Buildings represent a critical piece of any global low-carbon future.
Within the buildings sector, both residential and commercial, early movers towards efficiency can reap multiple benefits. These include more valuable, resilient buildings that offer better living and working conditions for owners and tenants, associated improvements in health and productivity, and higher occupancy rates.
Business Briefings on the Latest Climate Science is a highly readable series of briefings from CISL* at University of Cambridge, born of the belief that many sectors, including the building sector, could make more use of The Intergovernmental Panel on Climate Change (IPCC) Fifth Assessment Report (AR5)**, which is long and highly technical, if it were distilled into an accurate, accessible, timely, relevant and readable summary.
The briefing can be downloaded here, and of particular interest is the warning of doing nothing, too little or too late that will severely impact and comprise future generations for decades, locking in many of problems we are seeking to eradicate.
- The longevity of buildings presents the risk of energy performance ‘lock-in’ whereby today’s sluggish ambition confers a legacy of less than optimal buildings to future generations.
- Avoiding lock-in requires the urgent adoption of state-of-the-art
performance standards in all buildings.
- Radical change within the building sector requires aggressive and sustained policies and actions across the design, construction, and operation of buildings and their equipment.
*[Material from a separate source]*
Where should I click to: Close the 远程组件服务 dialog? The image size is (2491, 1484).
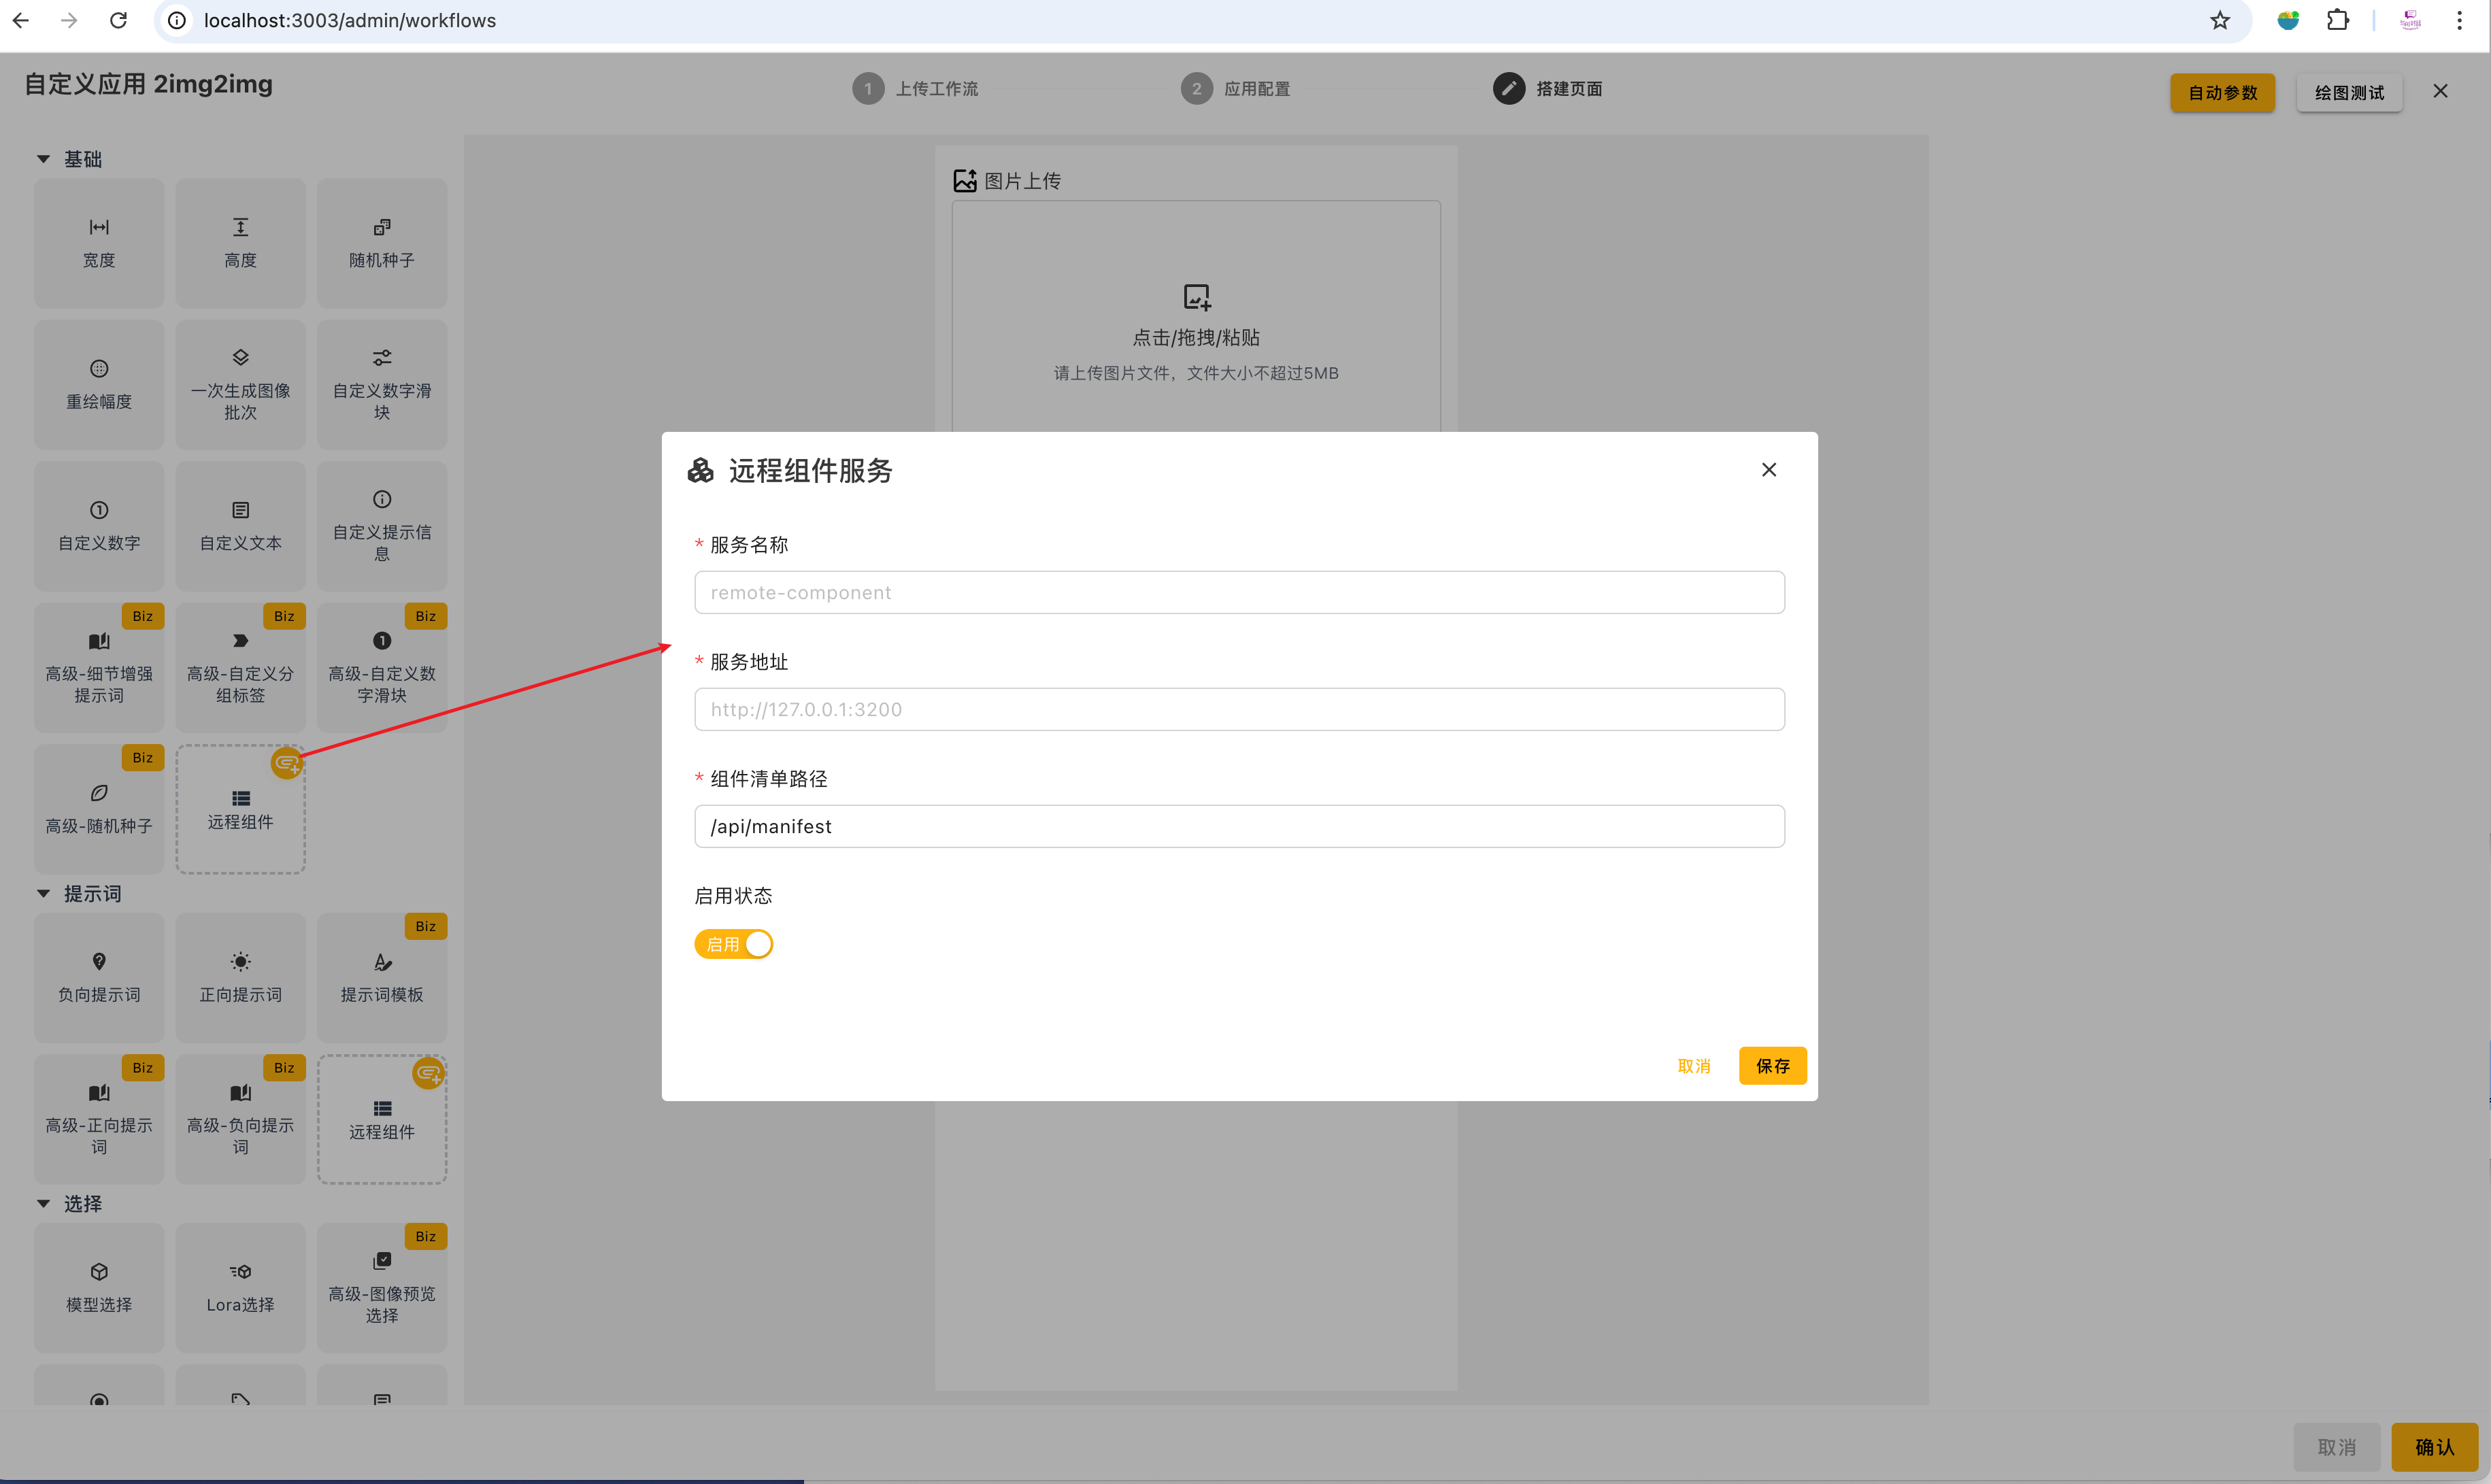[x=1768, y=470]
Building as Usual v Building for the Future Infographic
* CISL, together with the Cambridge Judge Business School and the support of the European Climate Foundation a series of documents synthesising the most pertinent findings of AR5 for specific economic and business sectors
** The Intergovernmental Panel on Climate Change (IPCC) Fifth Assessment Report (AR5) concluded that climate change is unequivocal, and that human activities, particularly emissions of carbon dioxide, are very likely to be the dominant cause.